Since the advent of the Financial Services Act the investment industry has been hedged about with a great many restrictions for the safeguard of the investor. Yet this area remains untouched. Imagine going to your bank manager and asking him to lend you four times your annual salary to invest in, say, ICI. He would probably caution you about putting too many eggs in one basket. He would almost certainly not lend you that amount of money for investment purposes. Now try going to borrow a similar sum to invest in “The Tin Pot Co Ltd” about whose affairs you have read an auditor’s report, prepared for a totally different purpose, and he will throw you out of the office. Yet that same manager will almost certainly lend you a similar sum to buy a house based on the most casual information.

He will not ask for a formal survey to be carried out or even suggest that you have one for your own comfort and knowledge. Some solicitors and financial intermediaries have actively discouraged their clients from such surveys. They give as their reasons (a) the speed of the market is such that you will lose the house, and (b) you can always sue the surveyor on a valuation, just as you could on a survey, and it will cost you less money. The fact that they will lose their own fees if the transaction falls through has never, to my knowledge, been mentioned as a further — and perhaps more compelling — reason.

Yet consider the difference between house purchase and other forms of investment. If a financial investment is unwise you may lose some or all of your money. You will not, however, be obliged to spend even more money in the maintenance of your investment. Bad investments will not fall down and cause you physical injury or death and you would have to be reckless in the extreme with your investments to make yourself homeless. All of these can be the result of a poor investment in residential property.
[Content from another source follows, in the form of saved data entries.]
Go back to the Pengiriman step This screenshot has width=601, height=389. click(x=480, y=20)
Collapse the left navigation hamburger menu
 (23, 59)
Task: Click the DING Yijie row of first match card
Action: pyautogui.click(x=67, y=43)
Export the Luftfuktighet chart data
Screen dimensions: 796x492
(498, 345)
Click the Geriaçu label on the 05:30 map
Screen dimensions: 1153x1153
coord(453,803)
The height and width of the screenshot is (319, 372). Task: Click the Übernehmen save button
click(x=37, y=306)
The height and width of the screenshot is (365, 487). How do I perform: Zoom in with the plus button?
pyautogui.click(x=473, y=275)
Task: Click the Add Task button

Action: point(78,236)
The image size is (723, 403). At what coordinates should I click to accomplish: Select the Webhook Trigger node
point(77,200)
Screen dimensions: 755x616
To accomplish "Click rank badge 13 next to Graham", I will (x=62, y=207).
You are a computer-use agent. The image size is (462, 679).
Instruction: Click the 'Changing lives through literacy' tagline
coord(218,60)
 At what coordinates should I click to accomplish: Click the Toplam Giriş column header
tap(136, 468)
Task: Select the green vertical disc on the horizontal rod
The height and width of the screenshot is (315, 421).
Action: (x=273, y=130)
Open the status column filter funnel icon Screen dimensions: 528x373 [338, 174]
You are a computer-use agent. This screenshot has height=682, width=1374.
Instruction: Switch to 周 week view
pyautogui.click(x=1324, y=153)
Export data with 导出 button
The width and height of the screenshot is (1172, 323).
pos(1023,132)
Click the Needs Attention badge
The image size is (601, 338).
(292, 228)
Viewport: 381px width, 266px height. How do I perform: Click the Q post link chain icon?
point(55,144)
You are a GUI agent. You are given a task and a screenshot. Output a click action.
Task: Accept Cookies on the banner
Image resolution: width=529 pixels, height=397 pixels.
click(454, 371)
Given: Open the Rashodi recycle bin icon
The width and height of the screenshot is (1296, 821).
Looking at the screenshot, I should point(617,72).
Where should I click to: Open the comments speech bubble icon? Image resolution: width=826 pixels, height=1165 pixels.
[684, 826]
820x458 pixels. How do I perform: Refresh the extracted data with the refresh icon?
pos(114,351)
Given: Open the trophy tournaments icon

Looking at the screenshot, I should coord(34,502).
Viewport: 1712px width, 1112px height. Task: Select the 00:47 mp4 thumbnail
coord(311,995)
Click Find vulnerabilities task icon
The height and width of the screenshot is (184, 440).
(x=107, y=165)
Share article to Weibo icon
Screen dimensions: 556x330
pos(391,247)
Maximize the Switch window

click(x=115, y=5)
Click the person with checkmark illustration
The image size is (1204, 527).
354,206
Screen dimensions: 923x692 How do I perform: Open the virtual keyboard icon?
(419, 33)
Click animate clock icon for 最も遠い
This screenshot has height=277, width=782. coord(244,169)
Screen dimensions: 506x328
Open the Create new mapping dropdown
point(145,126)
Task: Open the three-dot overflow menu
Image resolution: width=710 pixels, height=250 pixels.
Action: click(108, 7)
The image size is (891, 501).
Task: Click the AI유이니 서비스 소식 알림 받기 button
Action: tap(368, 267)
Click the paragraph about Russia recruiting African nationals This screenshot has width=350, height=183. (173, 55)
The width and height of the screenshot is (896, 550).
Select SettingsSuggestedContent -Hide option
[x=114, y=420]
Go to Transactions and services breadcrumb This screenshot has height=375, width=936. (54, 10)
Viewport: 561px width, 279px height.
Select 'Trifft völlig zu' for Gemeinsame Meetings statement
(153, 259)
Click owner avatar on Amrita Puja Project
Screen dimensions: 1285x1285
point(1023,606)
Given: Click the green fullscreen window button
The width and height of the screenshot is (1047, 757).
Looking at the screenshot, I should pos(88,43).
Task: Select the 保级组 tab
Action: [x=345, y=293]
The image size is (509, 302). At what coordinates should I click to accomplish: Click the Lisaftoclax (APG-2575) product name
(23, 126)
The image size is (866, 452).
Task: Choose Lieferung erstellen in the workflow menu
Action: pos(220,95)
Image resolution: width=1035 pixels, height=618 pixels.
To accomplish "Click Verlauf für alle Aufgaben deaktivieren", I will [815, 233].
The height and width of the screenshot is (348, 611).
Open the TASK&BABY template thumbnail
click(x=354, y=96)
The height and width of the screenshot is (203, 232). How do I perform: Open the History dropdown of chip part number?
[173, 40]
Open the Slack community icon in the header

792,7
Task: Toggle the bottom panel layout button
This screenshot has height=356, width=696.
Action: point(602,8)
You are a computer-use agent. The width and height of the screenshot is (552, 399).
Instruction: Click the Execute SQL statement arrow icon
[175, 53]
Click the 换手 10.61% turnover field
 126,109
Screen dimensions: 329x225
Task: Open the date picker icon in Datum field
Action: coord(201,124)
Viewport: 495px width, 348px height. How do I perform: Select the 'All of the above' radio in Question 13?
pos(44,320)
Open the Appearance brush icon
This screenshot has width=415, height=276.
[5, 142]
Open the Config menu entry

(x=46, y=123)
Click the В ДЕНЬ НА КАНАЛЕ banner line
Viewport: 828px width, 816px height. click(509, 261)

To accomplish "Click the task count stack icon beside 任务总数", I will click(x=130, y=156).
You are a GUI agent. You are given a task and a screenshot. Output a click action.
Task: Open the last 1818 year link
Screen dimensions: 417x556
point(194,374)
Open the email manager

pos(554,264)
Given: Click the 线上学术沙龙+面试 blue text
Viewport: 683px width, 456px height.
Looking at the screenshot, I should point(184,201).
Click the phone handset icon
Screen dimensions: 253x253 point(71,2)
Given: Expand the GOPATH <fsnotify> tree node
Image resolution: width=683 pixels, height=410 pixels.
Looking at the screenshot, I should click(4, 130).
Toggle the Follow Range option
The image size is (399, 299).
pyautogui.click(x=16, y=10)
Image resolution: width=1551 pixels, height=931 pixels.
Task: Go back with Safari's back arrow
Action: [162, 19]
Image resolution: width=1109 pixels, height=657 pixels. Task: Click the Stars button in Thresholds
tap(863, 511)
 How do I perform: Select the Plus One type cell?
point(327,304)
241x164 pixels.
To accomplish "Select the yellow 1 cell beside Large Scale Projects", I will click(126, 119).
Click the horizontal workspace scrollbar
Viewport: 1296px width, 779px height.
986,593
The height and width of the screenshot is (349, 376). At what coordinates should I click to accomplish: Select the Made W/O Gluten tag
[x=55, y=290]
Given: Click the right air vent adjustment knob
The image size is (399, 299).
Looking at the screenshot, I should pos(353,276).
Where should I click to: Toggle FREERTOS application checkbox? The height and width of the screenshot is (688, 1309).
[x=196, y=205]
What could be done to change this? It seems from the decided cases that the courts already think that valuers perform structural surveys (or HBRV) on each mortgage application. Perhaps we should take them at their word, and do just that. Why should not every lender of money on residential mortgage security be obliged to commission (or see that the borrower commissions) a survey at least to HBRV standard and satisfy himself that the borrower knows just what it is he is buying? Failure to comply with the requirement would place the defaulting lender in the position of insurer of any risk which might reasonably have been foreseen had such a survey been carried out. This would not “get the valuer off the hook” but it would give him reasonable remuneration for the task which it seems the courts are ready to expect him to carry out.

On those terms I doubt whether many valuers would complain. Their present justifiable complaint is that they are being blamed for not doing that which they are not paid to do, not expected to do, and not given the time in which to do it. The process proposed might slow down the house market a little at a time when the Government has set up a working party to speed things up. But if the ground rules were established so that they are the same for all, and we abolished the unseemly and dangerous rush to get a report in at the earliest moment this would seem a small price to pay. This suggestion seems to me to be far superior to the idea of the vendor’s survey. I do not see a survey report as being like an insurance policy which can be hawked around. Survey reports are not absolutes. They are prepared for clients after inquiry as to the clients’ needs. They should never be regarded as a new form of chose in action.

It would seem to me that the Government’s working party, in searching for a better property exchange mechanism, should not sacrifice security in the search for speed.